Oftentimes, these disorders first appear through a false trigger — the unconscious will initiate a psychosomatic disorder at the occurrence of a particular event, thus providing circumstantial evidence for the conscious mind. Ubiquitous across all specialties in medicine, psychosomatic disorders can encompass everything from migraines, carpal tunnel syndrome, allergies and back pain to many other conditions and diseases (both cutaneous and internal). Dr. Seidenberg says he learned these concepts from his mentor, John E. Sarno, M.D., who has used the concept of "cognitive cure" to heal tens of thousands of patients with chronic pain syndromes and/or medical diseases. "The unconscious mind can initiate real physical changes, causing real physical disease, which can be verified on clinical and microscopic examinations, such as adult acne, eczema or urticaria. Psoriasis or alopecia areata can often first appear in patients soon after a psychological trauma such as a death in the family," Dr. Seidenberg says.
POSSIBLE SOLUTIONS The two main parts of treating psychosomatic pain after a cosmetic procedure are careful patient selection, and teaching and implementing the following cognitive treatment.
When seeing cosmetic patients, Dr.
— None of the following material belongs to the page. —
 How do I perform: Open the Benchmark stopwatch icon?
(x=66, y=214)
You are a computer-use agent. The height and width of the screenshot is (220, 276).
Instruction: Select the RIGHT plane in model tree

Seidenberg says he first tries to determine whether the patient has any history of psychosomatic conditions. "I get a sense of my patients' 'psychosomatic signal' even before I see them by inquiring about the presence of other psychosomatic disorders on my patient intake form," he says.
Should a patient reveal a fair amount of psychosomatic-related illnesses upon first presentation (chronic fatigue, carpal tunnel syndrome, chronic back pain, fibromyalgia, irritable bowel syndrome and migraines), Dr. Seidenberg exercises caution because of the increased likelihood of psychosomatic-related complaints. According to Dr. Seidenberg, such patients seem more likely to have pain after a cosmetic or surgical procedure, and he notes that other factors — such as cultural or genetic — may also be playing a role.
"If a patient has had some of these conditions, I would put off a cosmetic procedure, or at least until I got to know them better," he says. "I realize, of course, that if a physician doesn't believe in psychosomatic medicine, then she/he won't consider the above conditions to be psychosomatic."
According to Dr. Seidenberg, establishing whether the patient is open to the connection of mind and body is the first step of treatment. This can be ascertained by taking a thorough history that includes specific questioning presented on an intake form (for example, "How do you rate the connection between the mind and the body?"). The next step is educating the patient in this regard and offering guidance.
"I often hand out a 'prescription' with a list of Dr. Sarno's books. Ironically, I've cured more back pain than psoriasis (this way)," he says, adding that the books can help with teaching patients how to reflect and address deep-seated, or sometimes obvious, unresolved issues. If improvement reaches a roadblock, psychotherapy can be very enlightening.
Addressing the root cause of physical pain and other conditions generated from the mind may appear to be a daunting task. Simply turning to pharmacology to treat pain and other disorders, however, is a temporary solution at best and masks the true etiology of disease.
Dr. Seidenberg offers two psychosomatic pearls: "It's important that the patient knows that their physician believes their pain or symptoms are real. Also, the patient needs to understand that they don't have to get rid of 'stress,' which is impractical; they just have to understand the mind-body connection," he says.
Dr. Seidenberg reports no relevant financial interests.